### Brief
Return each line exactly, from the one that has "Task: Select the" through the end of the entries, both ends included. Pictures do not belong.

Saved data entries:
━━━━━━━━━━━━━━━━

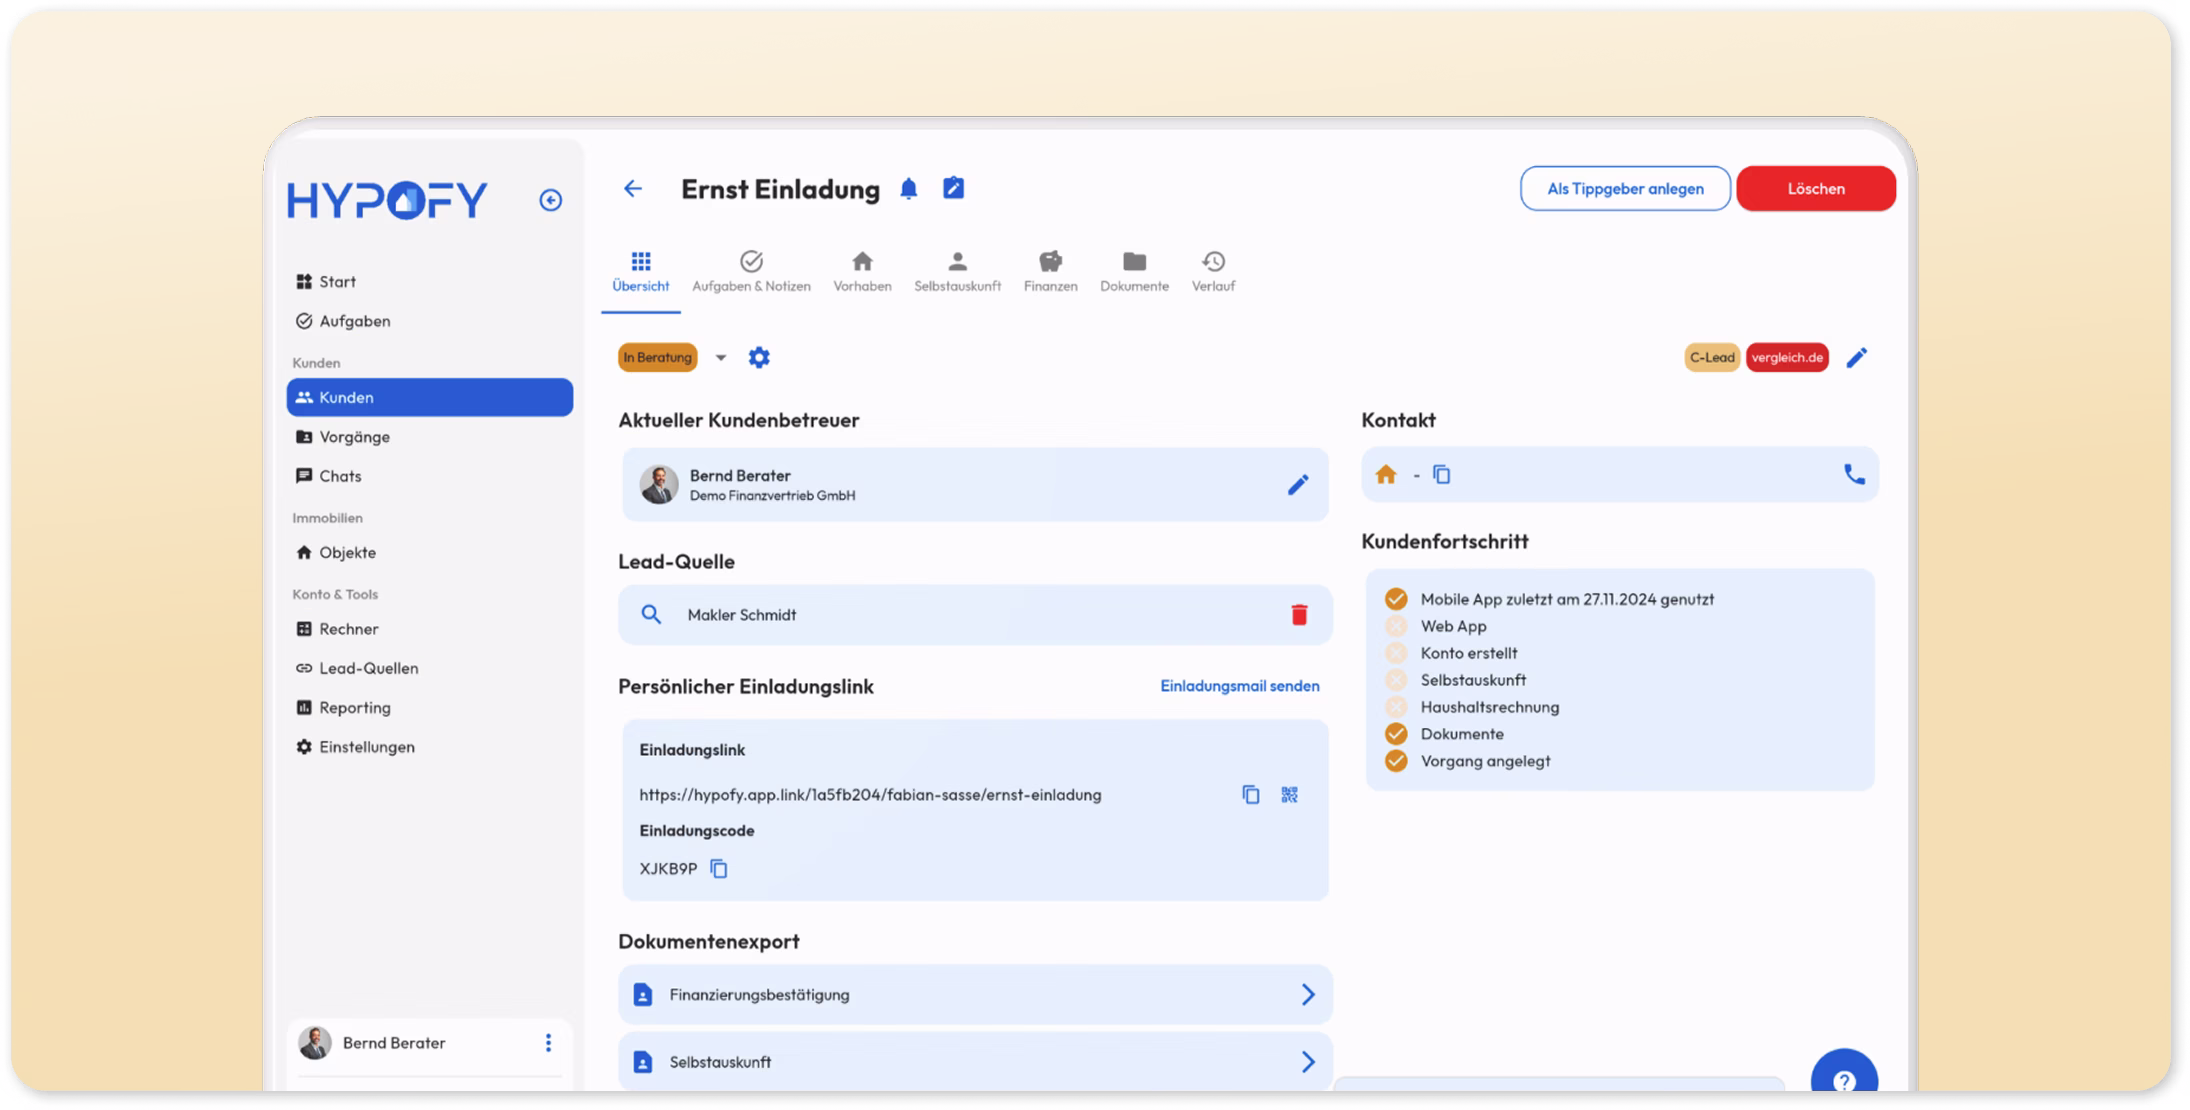Screen dimensions: 2190x1110
Task: Toggle the Web App progress check
Action: pos(1396,626)
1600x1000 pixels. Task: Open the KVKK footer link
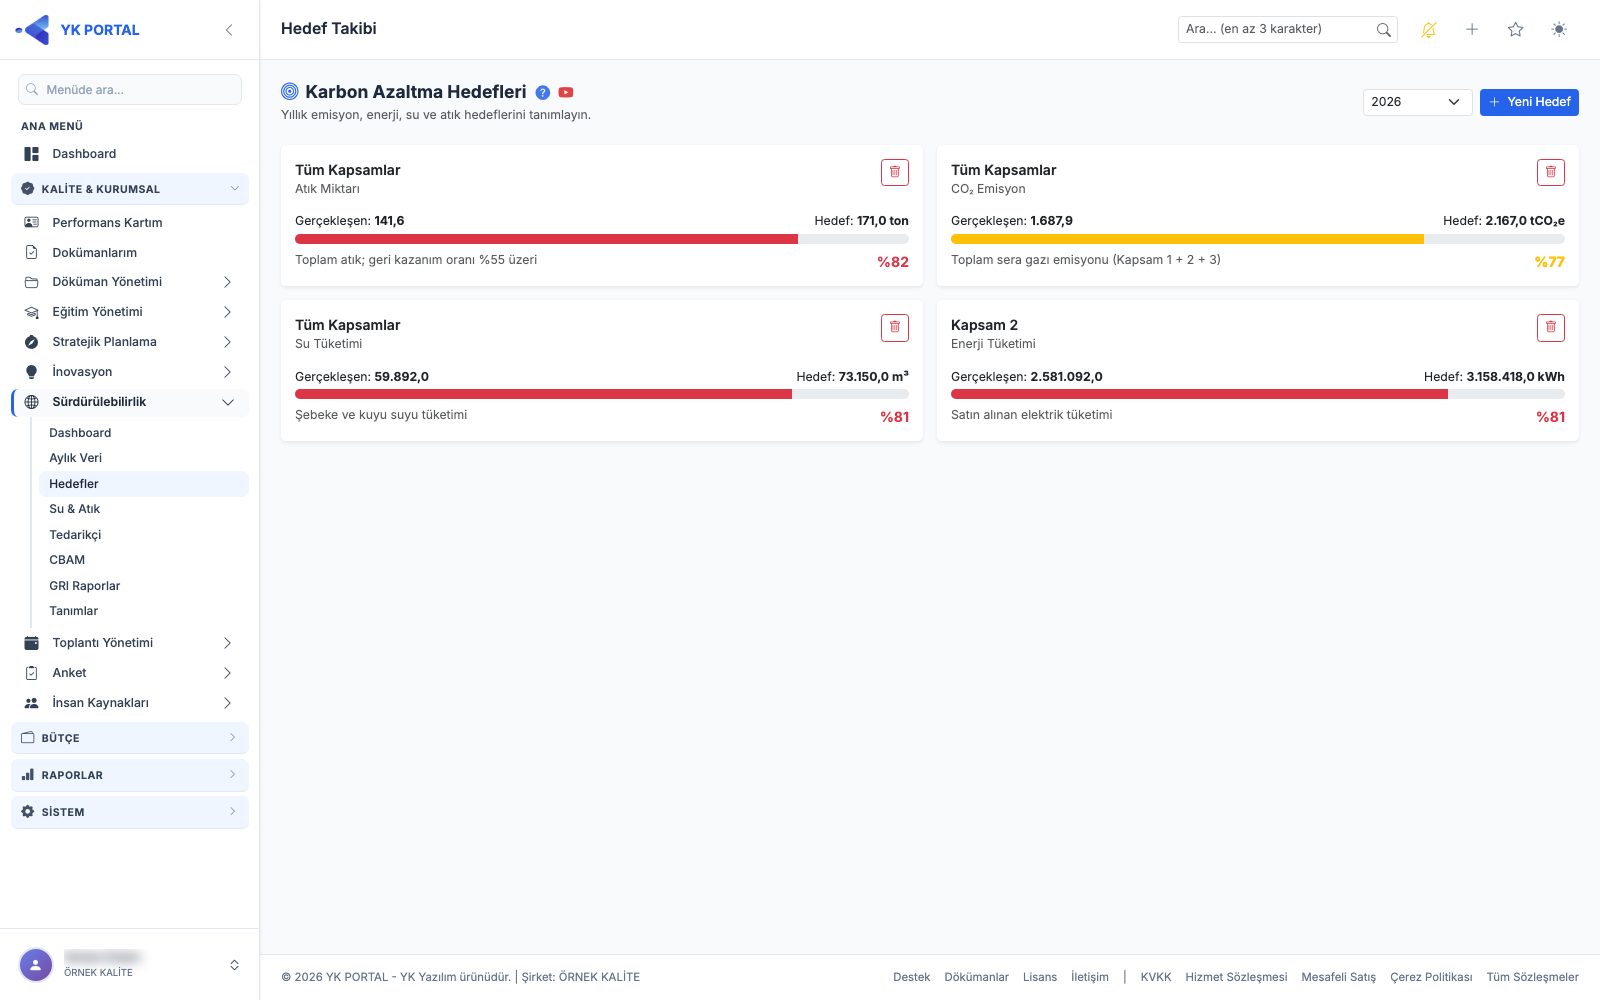(x=1155, y=977)
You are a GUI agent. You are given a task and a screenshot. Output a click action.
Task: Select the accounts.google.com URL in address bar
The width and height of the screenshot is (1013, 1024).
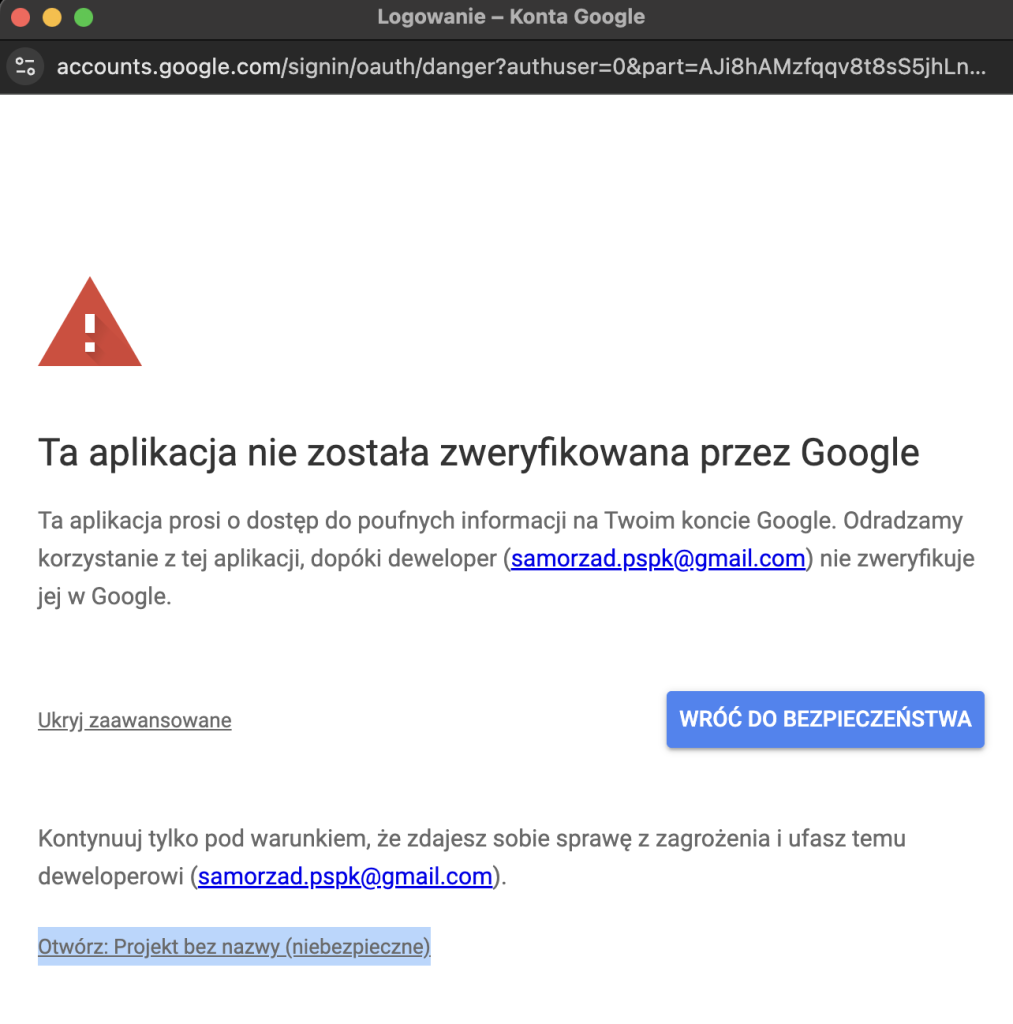point(521,67)
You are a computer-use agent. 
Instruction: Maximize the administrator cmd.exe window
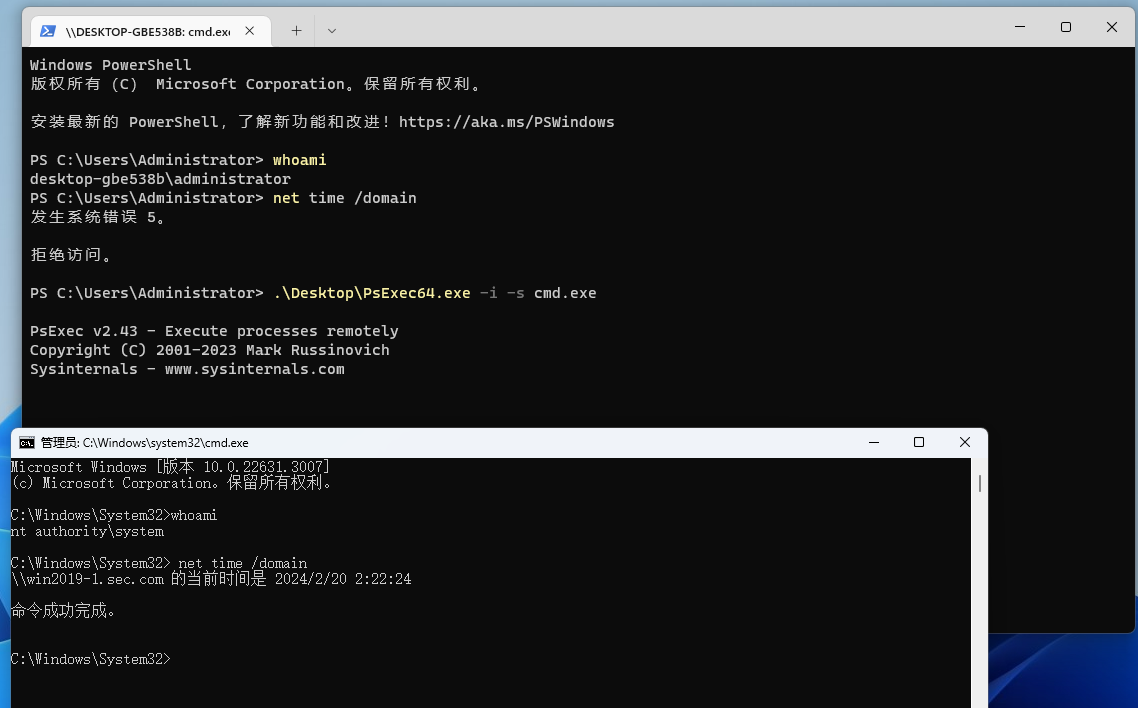(919, 443)
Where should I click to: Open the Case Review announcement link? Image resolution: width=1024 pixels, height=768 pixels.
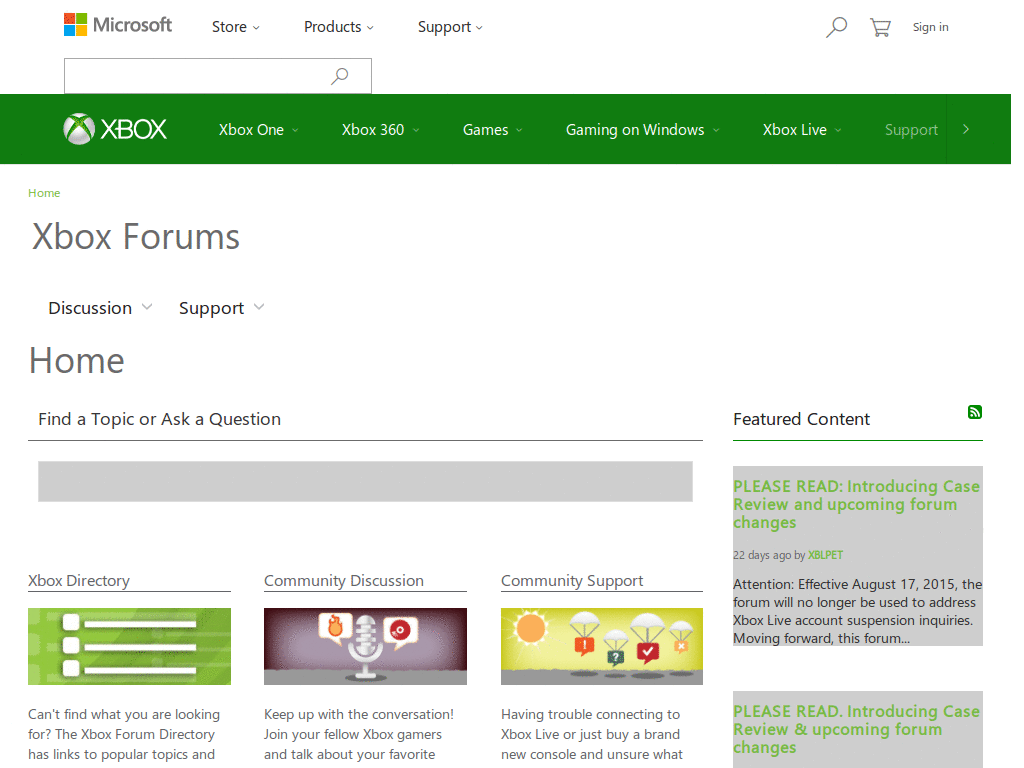(x=855, y=504)
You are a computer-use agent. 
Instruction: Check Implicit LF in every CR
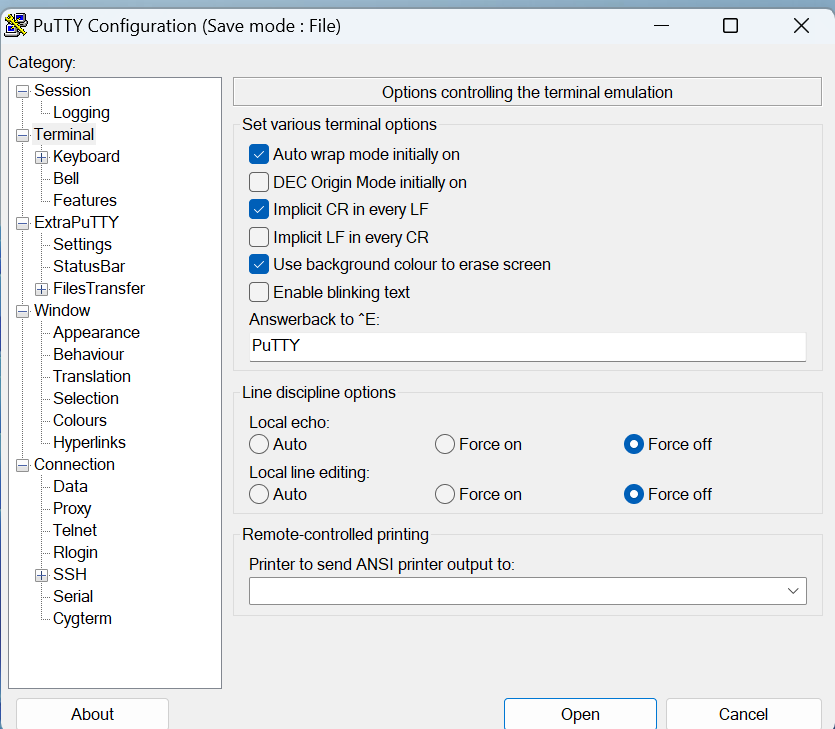click(x=259, y=237)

━━━━━━━━━━━━━━━━

### Exercise result
Task: Select the accounts.google.com URL in address bar
The width and height of the screenshot is (1013, 1024).
point(521,67)
You are a computer-use agent. 
Instruction: Maximize the administrator cmd.exe window
(919, 443)
Where should I click to: Open the Case Review announcement link? Image resolution: width=1024 pixels, height=768 pixels.
(x=855, y=504)
You are a computer-use agent. 
Instruction: Check Implicit LF in every CR
click(x=259, y=237)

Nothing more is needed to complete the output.